Monday, March 13, 2006

urban fervor: the flutter of an eyelid

Part Four of the Urban Fervor series:

Richard Hallas's novel
You Play the Black and the Red Comes Up and the marketing strategies of The Ecanaanomic Party owe much of their imagery to Aimee Semple McPherson’s development of the Foursquare Gospel. Knight’s portrait of the kind of civic power a woman-run organization could achieve in Los Angeles is accurate and historically-based. Myron Brinig’s 1933 novel The Flutter of an Eyelid, on the other hand, paints an unreservedly acerbic picture of the evangelist in the form of Sister Angela Flower.

The Flutter of an Eyelid is a thoroughly bizarre tale of an uptight New England writer named Caslon Roanoke who has come to California to “write a novel different from any he had written before, peopled by characters who were motes in the sun, driven this way and that by vagrant breezes from the Pacific, without the austerity and discipline that had marked his books up to this time” (4). The Flutter of an Eyelid is both his story and his creation. As Caslon composes his novel, he discovers that the characters he has met who people his narrative begin to be controlled by the words Caslon himself writes. The line between Caslon the observer and Caslon the author blurs to the point of indistinction.

Caslon’s impression of southern California before he came was “as a huge, cement motion-picture factory surrounded by tabernacles given over to the practice of strange cults and womanish religions” (4). The writer initially encounters Sister Angela Flower at a garden party at which all of the major players first appear. Fellow partygoer Dwight Preston is shocked to discover Caslon has never heard of the Ten Million Dollar Heavenly Temple where Sister Angela preaches the Golden Rule Gospel. (In fact, Carey McWilliams puts the cost of McPherson’s Angelus Temple at $1.5 million.) Caslon is told that the evangelist “was constantly in the biggest, blackest headlines….It was said that she had healed hundreds of the sick and maimed, simply by placing her hand upon them” (17). Sister Angela’s arrival at the party is heralded by many blessings and the shock of her bright pink attire. Just as James L. Cain described McPherson’s “twang,” Caslon recoils from Angela’s voice “that could be described as nothing less than hideous….He could not remember ever having seen such a monstrously blatant woman, her obviousness not only a matter of appearance, but also of mood and gesture” (29-30). Caslon’s love interest, Sylvia Prowse, has a horror of the evangelist and describes her in unflattering terms, also evoking the common characteristics of the parishioners Louis Adamic described as “The Folks”:

She lives, breathes, and shouts sex, without ever quite knowing it. Aside from that aspect of her, she’s an extremely shrewd show-woman, a kind of Sarah Bernhardt of aggressive evangelism. She’s made lots of money out of her Heavenly Temple. People just flock there, and in order to get a seat, you’ve got to wait in line for hours. Her greatest appeal is to the Middle-Westerners who are drifting about in the futile paradoxes of California; sex-starved, rheumatic Iowans, Nebraskans, Kansans. The very sound of her whinnying voice is a psychological orgasm to those people (31-32).

• Stated task:
List every character from the novel The Flutter of an Eyelid who is named in the Urban Fervor blog post.

• Data block:
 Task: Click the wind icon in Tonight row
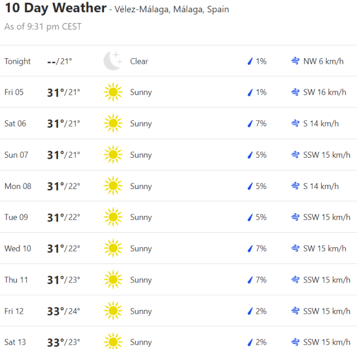coord(294,61)
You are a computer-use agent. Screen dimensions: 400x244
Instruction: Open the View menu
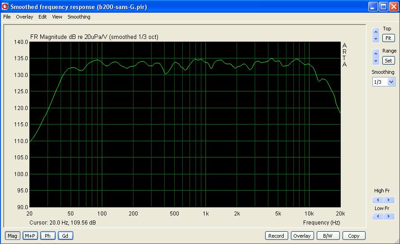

• Correct answer:
Caslon Roanoke, Sister Angela Flower, Dwight Preston, Sylvia Prowse